● **Directions**: Copy out the items from the first line through the line containing "is to certify", substituting "Identify" for "Describe" and leaving everything else unchanged.

● **Data supplied**:
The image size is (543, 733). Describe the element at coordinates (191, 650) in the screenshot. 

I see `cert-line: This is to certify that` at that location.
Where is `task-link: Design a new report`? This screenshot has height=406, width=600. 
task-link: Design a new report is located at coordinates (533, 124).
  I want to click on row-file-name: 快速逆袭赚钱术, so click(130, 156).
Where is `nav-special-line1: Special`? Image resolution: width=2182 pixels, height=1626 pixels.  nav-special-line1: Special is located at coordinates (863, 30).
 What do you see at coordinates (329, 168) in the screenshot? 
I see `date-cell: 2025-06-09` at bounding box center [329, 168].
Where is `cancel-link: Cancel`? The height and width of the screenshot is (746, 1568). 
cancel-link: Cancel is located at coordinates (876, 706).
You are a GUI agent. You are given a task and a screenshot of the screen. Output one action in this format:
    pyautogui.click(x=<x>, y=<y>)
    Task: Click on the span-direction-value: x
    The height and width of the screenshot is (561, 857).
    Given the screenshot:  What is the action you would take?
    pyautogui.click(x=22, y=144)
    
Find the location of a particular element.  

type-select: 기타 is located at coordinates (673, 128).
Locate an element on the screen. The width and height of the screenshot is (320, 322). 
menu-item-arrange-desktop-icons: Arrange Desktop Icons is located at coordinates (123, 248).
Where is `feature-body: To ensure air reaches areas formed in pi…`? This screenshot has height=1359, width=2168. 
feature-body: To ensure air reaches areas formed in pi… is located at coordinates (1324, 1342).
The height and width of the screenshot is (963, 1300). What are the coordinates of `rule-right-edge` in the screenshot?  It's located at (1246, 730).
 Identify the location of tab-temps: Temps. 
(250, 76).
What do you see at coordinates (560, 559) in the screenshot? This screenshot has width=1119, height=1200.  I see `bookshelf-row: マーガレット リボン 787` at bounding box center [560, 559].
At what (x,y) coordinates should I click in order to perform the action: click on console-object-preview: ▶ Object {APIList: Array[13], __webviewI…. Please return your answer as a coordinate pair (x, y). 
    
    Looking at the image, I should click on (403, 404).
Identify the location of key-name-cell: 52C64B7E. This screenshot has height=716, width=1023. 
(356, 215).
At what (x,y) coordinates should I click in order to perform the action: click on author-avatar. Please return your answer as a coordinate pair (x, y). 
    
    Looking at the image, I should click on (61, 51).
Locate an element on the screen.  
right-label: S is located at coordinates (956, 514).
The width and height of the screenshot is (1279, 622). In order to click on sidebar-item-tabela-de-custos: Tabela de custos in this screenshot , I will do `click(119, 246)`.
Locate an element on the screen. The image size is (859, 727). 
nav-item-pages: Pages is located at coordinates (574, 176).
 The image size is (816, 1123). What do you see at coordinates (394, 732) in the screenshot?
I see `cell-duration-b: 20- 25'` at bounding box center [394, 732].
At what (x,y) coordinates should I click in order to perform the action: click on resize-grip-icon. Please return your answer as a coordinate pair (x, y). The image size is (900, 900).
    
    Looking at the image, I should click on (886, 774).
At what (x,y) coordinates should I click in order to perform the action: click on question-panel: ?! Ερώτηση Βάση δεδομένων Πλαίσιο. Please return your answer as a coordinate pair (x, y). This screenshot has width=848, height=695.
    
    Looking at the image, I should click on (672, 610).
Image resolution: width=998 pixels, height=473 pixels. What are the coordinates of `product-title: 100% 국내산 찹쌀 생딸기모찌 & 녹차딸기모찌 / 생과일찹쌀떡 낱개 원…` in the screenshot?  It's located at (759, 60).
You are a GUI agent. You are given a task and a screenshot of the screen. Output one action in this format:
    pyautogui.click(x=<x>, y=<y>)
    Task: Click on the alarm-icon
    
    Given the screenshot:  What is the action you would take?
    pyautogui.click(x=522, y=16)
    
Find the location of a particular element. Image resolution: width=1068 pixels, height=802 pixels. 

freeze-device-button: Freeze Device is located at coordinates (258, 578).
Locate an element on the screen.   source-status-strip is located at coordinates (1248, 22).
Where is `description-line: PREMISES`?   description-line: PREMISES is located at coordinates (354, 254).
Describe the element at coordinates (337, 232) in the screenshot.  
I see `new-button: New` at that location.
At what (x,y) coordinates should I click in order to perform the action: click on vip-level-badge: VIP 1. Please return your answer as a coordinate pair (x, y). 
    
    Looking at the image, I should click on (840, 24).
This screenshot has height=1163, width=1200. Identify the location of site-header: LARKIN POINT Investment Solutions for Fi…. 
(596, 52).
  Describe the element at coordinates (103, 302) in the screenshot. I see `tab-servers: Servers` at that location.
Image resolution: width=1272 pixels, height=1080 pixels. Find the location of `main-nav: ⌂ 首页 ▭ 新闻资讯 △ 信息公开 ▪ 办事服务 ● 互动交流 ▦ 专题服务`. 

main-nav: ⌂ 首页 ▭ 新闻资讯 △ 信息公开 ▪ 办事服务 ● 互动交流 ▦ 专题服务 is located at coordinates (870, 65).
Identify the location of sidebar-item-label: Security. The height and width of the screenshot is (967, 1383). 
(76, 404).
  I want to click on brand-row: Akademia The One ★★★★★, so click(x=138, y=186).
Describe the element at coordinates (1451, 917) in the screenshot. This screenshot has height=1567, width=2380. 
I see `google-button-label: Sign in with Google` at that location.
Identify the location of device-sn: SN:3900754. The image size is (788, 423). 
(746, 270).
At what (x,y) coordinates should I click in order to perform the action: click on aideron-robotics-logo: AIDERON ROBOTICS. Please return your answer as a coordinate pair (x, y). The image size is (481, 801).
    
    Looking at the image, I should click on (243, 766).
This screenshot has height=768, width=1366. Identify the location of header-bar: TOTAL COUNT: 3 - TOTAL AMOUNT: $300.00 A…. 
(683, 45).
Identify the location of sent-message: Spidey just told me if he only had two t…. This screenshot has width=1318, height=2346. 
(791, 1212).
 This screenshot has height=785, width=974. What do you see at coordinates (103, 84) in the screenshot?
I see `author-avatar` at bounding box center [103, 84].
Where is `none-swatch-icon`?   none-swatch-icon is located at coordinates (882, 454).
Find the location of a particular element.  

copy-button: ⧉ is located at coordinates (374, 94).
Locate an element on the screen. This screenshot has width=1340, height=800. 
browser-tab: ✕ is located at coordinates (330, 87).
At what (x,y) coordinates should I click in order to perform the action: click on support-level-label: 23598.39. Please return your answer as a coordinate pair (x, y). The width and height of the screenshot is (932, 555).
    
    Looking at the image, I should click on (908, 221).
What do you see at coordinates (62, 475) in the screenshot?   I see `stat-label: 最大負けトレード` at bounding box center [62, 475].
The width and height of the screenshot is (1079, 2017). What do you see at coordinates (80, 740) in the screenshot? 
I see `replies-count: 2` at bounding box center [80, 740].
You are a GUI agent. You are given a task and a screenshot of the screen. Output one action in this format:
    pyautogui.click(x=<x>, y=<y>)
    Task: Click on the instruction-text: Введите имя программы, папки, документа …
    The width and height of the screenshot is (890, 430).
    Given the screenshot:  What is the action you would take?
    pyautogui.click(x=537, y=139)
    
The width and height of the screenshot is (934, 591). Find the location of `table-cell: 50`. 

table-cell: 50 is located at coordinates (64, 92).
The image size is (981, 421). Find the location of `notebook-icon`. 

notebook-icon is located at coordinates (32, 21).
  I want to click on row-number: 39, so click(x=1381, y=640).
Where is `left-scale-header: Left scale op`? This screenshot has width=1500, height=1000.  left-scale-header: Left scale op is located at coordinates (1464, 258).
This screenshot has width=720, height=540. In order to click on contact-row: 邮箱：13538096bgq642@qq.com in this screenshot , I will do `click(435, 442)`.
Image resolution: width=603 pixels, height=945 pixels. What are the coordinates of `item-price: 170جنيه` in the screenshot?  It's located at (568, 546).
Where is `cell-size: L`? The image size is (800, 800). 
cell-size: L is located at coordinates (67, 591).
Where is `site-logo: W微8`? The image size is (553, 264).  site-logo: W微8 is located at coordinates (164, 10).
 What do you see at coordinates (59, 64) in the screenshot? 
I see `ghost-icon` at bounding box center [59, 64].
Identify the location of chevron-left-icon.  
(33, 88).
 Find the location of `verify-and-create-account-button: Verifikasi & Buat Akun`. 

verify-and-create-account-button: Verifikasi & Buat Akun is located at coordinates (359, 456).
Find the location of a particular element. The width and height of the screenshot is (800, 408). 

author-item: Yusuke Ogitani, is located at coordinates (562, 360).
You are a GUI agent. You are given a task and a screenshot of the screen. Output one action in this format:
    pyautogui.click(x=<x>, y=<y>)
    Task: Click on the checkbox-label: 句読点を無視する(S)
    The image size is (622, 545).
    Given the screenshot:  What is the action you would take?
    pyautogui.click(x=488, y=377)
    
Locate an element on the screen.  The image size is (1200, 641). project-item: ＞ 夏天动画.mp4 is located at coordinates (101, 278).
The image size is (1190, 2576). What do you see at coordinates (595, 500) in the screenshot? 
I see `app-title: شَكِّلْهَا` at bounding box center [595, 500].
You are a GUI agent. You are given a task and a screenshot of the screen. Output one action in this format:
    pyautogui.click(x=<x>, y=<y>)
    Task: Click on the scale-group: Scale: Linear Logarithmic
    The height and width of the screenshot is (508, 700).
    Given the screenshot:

● **Exercise solution**:
The image size is (543, 733). Identify the element at coordinates (191, 650) in the screenshot. 

I see `cert-line: This is to certify that` at that location.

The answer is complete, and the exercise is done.